The PirA/B binary toxin is essential for the development of pathogenic lesions in AHPND.
According to reports on the PirA/B toxin genes present in pVA1, V. parahaemolyticus strains lacking PirA/B fail to cause AHPND; however, the strains transformed with plasmids containing PirA/B have been found to show clinical signs of AHPND and cause 100% mortality in shrimp larvae [28,29]. Additionally, pVA1 can be transferred among similar clusters and is capable of self-transfer using the pndA PSK gene system, which is a mobilizing gene associated with conjugative transfer [14]. Therefore, the pVA1 plasmid has the potential to be transferred among different Vibrio spp. or bacterial species through horizontal transfer [14,15,30]. Dong et al. [27] showed that the pVA1 plasmid can be transferred from AHPND-causing V. campbellii to non-AHPND-causing V. owensii in a controlled laboratory environment. The authors further provided direct evidence of horizontal plasmid transfer among Vibrio species. Accordingly, it is highly likely that the pVA1 plasmid from the V. parahaemolyticus was horizontally transferred to the V. campbellii strain.
Based on the phylogenetic analysis, the isolated HJ-2023 strain was classified into the V. campbellii group and confirmed to be biochemically different from the genetically similar V. harveyi group using biochemical tests [31]. The AHPND-causing gene from the isolated HJ-2023 strain also showed 100% similarity to the rpoD gene of VCAHPND, which was previously reported in China and Thailand [20,32]. To date, the Vibrio spp. that have been reported to cause AHPND are V. campbellii, V. harveyi, and V. owensii, all of which belong to the Harveyi clade of the Vibrionaceae family and are considered as the pathogenic clade of AHPND [33]. However, a recent study reported that V. punensis, a member of the Orientalis clade, was introduced with a toxin plasmid that causes AHPND [23]. Therefore, AHPND is not limited to one bacterial clade, and there is a possibility that the toxin plasmid can be transferred to various bacterial strains. This is likely to increase the virulence and spread of the disease via transfer of the toxin plasmid to potential bacterial pathogens via various routes.
Based on the biochemical characteristics determined using API Test 20E and 20NE and the percentage of identification (% ID), the isolated HJ-2023 strain showed 99.3% and 84.8% similarity to V. vulnificus and V. alginolyticus, respectively. VCnon-AHPND was identified as V. parahaemolyticus (81.8% similarity) and V. alginolyticus (97.9% similarity). Additionally, VPAHPND was found to be similar to V. parahaemolyticus (99.9%). A previous study reported that the classification of Vibrio species based on the biochemical characteristics of the API test is somewhat inappropriate [34]. As a result of the reading, however, the control VPAHPND was clearly classified as V. parahaemolyticus, and the isolated HJ-2023 and VCnon-AHPND strains were classified as V. alginolyticus and V. vulnificus. The isolated HJ-2023 strain was confirmed to be V. campbellii via gene sequence identification, but the same result was not obtained in the bacterial identification based on the biochemical characteristics determined using the API tests, as the information on V. campbellii was not registered in the bacterial identification reading software; therefore, it was likely confirmed as a similar Vibrio species. Because of this diversity in biochemical characteristics, when bacteria are isolated from diseased white-leg shrimp using TCBS medium, approximately 84.3% of them form green colonies [22]. V. campbellii also forms green colonies because it lacks a sucrose hydrolase gene, making it difficult to distinguish it from V. parahaemolyticus [20].

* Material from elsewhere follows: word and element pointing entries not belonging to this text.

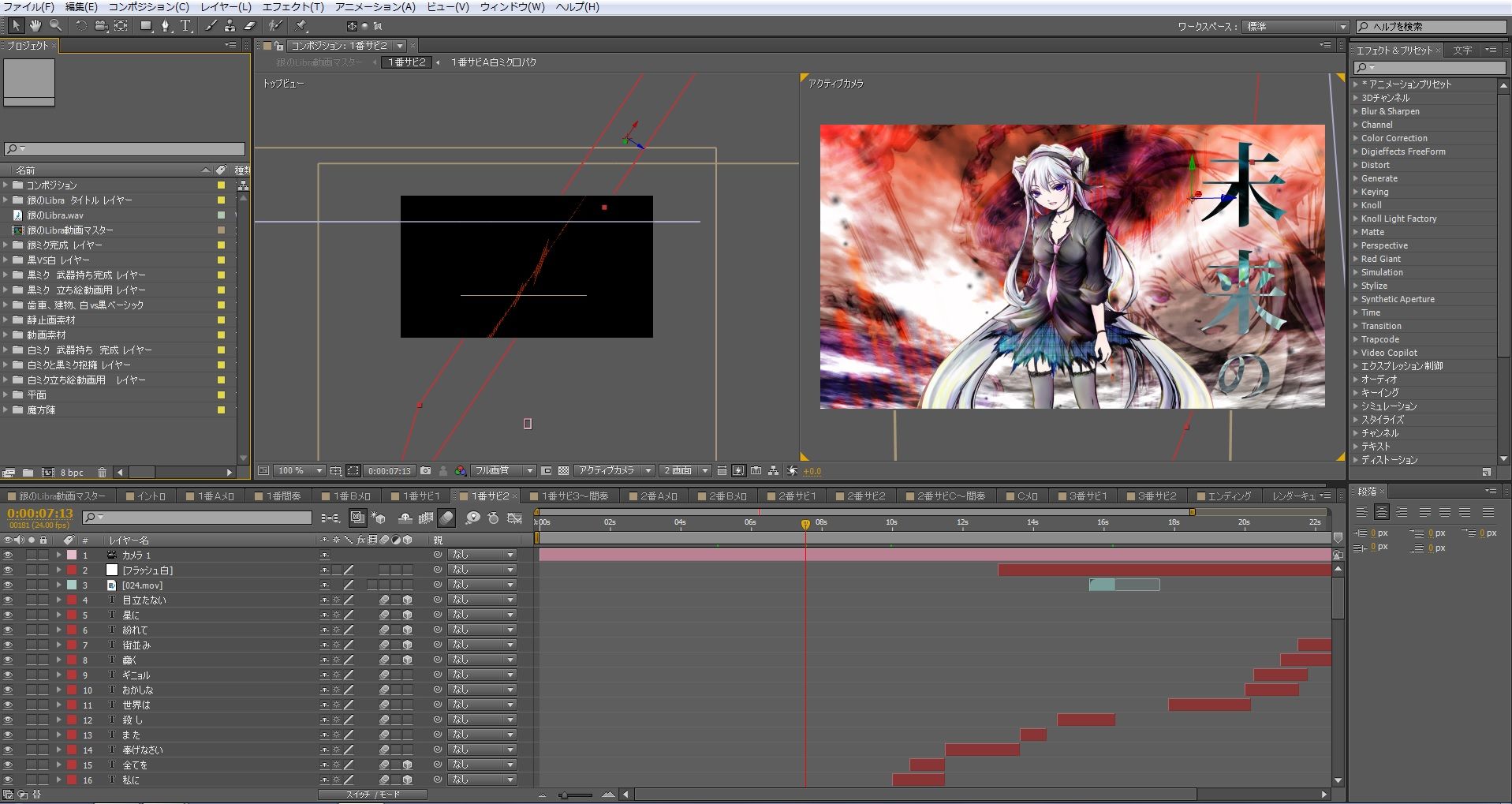
Task: Open Color Correction in the effects panel
Action: pyautogui.click(x=1394, y=138)
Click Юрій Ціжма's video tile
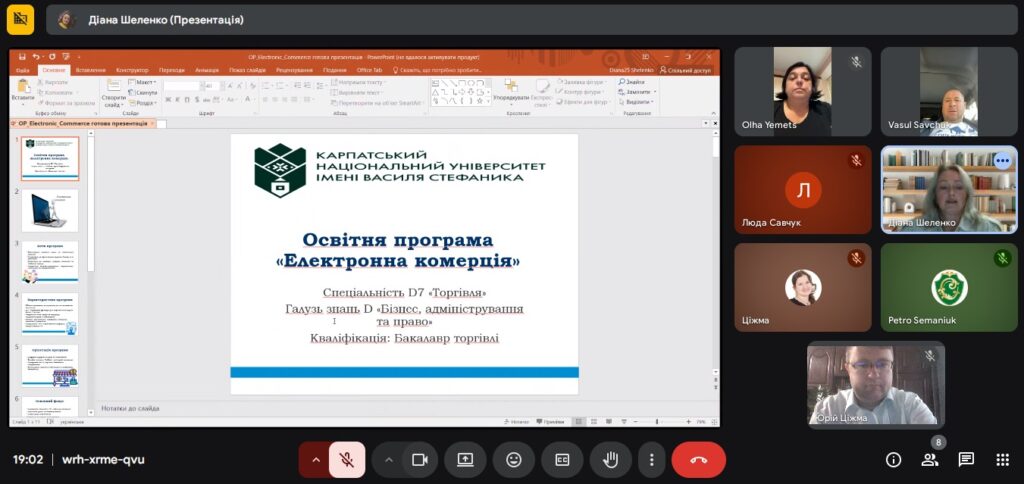 (x=875, y=383)
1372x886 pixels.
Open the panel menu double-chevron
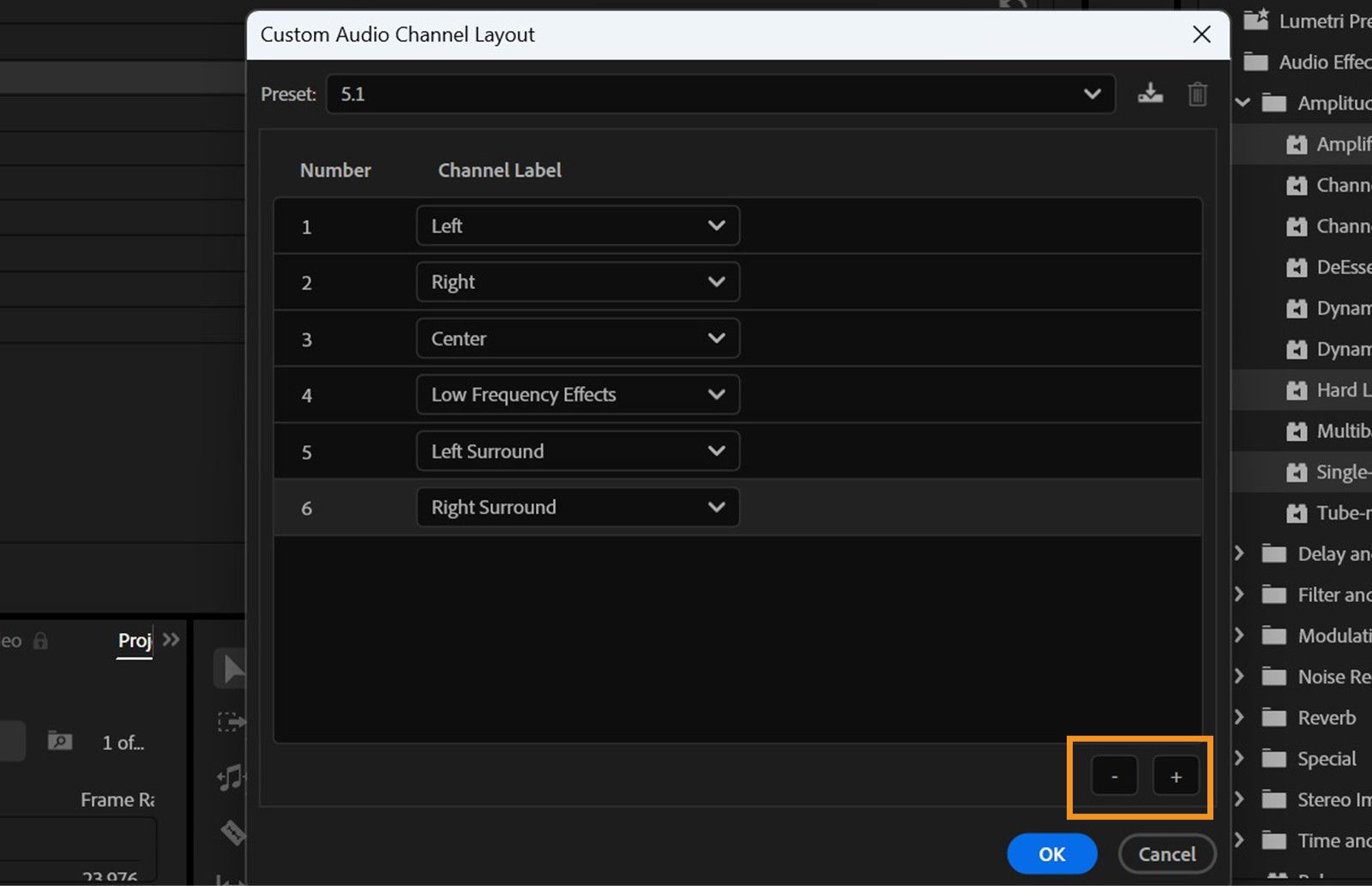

In the antibiotic disc susceptibility test, both the isolated HJ-2023 strain and the control bacteria VPAHPND and VCnon-AHPND showed strong resistance to ampicillin, clindamycin, and lincomycin, with a small inhibition area of 0 mm. Most Vibrio strains are resistant to ampicillin and lincomycin; therefore, they showed similar results [35]. The isolated HJ-2023 strain showed strong resistance against erythromycin, which is effective against gram-positive bacteria, in an area of 0 mm, whereas VPAHPND and VCnon-AHPND showed weak resistance. The isolated HJ-2023 strain further showed weak sensitivity to gentamycin, but VPAHPND and VCnon-AHPND showed resistance. Taken together, these results indicate that even within the same Vibrio genus, susceptibility and resistance to antibiotics differ depending on the species [36].
To compare the pathogenicity of the isolated HJ-2023 strain and that of the control bacteria VPAHPND and VCnon-AHPND, we observed the cumulative mortality rate after infection in white-leg shrimp. When the shrimp were artificially challenged with high concentrations of the isolated HJ-2023 strain and VPAHPND strains, more than 90% mortality was observed within 12 h. These results were similar to those of multiple studies that showed 100% mortality within 12–36 h in VPAHPND and VCAHPND artificial infection experiments [27,30]. In the low concentration experiments, when the concentration was 10-times lower than the high concentration, the cumulative mortality rates of the isolated HJ-2023 strain and VPAHPND were 30% and 55% within 72 h, respectively. Accordingly, the isolated HJ-2023 strain showed approximately 25% less toxicity than VPAHPND; however, it is undoubtedly a lethal strain when outbreaks occur in aquaculture fields.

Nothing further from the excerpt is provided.